** Start Input rows **

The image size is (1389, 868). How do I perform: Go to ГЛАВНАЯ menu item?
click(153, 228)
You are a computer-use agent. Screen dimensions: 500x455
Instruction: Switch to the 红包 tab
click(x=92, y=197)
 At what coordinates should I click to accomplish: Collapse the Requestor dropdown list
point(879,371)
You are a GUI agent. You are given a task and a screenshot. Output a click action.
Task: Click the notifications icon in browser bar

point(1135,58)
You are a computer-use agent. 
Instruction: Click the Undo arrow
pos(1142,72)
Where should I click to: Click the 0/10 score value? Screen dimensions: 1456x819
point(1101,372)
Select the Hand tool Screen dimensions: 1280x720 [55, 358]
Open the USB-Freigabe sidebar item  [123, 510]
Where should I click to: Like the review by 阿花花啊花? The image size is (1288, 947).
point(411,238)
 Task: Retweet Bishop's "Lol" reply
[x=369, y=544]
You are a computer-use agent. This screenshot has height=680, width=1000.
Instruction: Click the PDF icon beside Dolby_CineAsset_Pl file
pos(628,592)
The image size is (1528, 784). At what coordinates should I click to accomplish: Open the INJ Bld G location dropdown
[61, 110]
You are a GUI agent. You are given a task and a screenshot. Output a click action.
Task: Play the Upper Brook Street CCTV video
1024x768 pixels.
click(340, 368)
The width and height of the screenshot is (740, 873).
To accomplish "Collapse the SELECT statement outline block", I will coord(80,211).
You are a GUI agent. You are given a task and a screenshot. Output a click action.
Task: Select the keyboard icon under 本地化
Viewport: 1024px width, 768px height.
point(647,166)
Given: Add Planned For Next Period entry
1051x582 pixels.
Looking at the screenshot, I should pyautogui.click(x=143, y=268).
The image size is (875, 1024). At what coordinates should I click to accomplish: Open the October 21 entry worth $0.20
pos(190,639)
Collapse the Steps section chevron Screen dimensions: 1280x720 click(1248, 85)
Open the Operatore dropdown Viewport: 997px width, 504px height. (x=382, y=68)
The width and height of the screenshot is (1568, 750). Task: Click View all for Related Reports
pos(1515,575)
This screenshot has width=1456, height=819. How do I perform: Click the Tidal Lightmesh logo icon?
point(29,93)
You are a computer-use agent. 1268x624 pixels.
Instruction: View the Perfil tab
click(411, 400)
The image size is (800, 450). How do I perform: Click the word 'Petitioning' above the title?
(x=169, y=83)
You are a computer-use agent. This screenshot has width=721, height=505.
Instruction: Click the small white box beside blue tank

** End Input rows **

Stated task. Update the items above by replacing every "computer-use agent" with "screen agent" and leaving everything else unchanged.

Answer below.
The image size is (1389, 868). How do I perform: Go to ГЛАВНАЯ menu item?
click(153, 228)
You are a screen agent. Screen dimensions: 500x455
Instruction: Switch to the 红包 tab
click(x=92, y=197)
 At what coordinates should I click to accomplish: Collapse the Requestor dropdown list
point(879,371)
You are a GUI agent. You are given a task and a screenshot. Output a click action.
Task: Click the notifications icon in browser bar

point(1135,58)
You are a screen agent. 
Instruction: Click the Undo arrow
pos(1142,72)
Where should I click to: Click the 0/10 score value? Screen dimensions: 1456x819
point(1101,372)
Select the Hand tool Screen dimensions: 1280x720 [55, 358]
Open the USB-Freigabe sidebar item  [123, 510]
Where should I click to: Like the review by 阿花花啊花? The image size is (1288, 947).
point(411,238)
 Task: Retweet Bishop's "Lol" reply
[x=369, y=544]
You are a screen agent. This screenshot has height=680, width=1000.
Instruction: Click the PDF icon beside Dolby_CineAsset_Pl file
pos(628,592)
The image size is (1528, 784). At what coordinates should I click to accomplish: Open the INJ Bld G location dropdown
[61, 110]
You are a GUI agent. You are given a task and a screenshot. Output a click action.
Task: Play the Upper Brook Street CCTV video
1024x768 pixels.
click(340, 368)
The width and height of the screenshot is (740, 873).
To accomplish "Collapse the SELECT statement outline block", I will coord(80,211).
You are a GUI agent. You are given a task and a screenshot. Output a click action.
Task: Select the keyboard icon under 本地化
Viewport: 1024px width, 768px height.
point(647,166)
Given: Add Planned For Next Period entry
1051x582 pixels.
Looking at the screenshot, I should pyautogui.click(x=143, y=268).
The image size is (875, 1024). At what coordinates should I click to accomplish: Open the October 21 entry worth $0.20
pos(190,639)
Collapse the Steps section chevron Screen dimensions: 1280x720 click(1248, 85)
Open the Operatore dropdown Viewport: 997px width, 504px height. (x=382, y=68)
The width and height of the screenshot is (1568, 750). Task: Click View all for Related Reports
pos(1515,575)
This screenshot has width=1456, height=819. How do I perform: Click the Tidal Lightmesh logo icon?
point(29,93)
You are a screen agent. 1268x624 pixels.
Instruction: View the Perfil tab
click(411, 400)
The image size is (800, 450). How do I perform: Click the word 'Petitioning' above the title?
(x=169, y=83)
You are a screen agent. This screenshot has width=721, height=505.
Instruction: Click the small white box beside blue tank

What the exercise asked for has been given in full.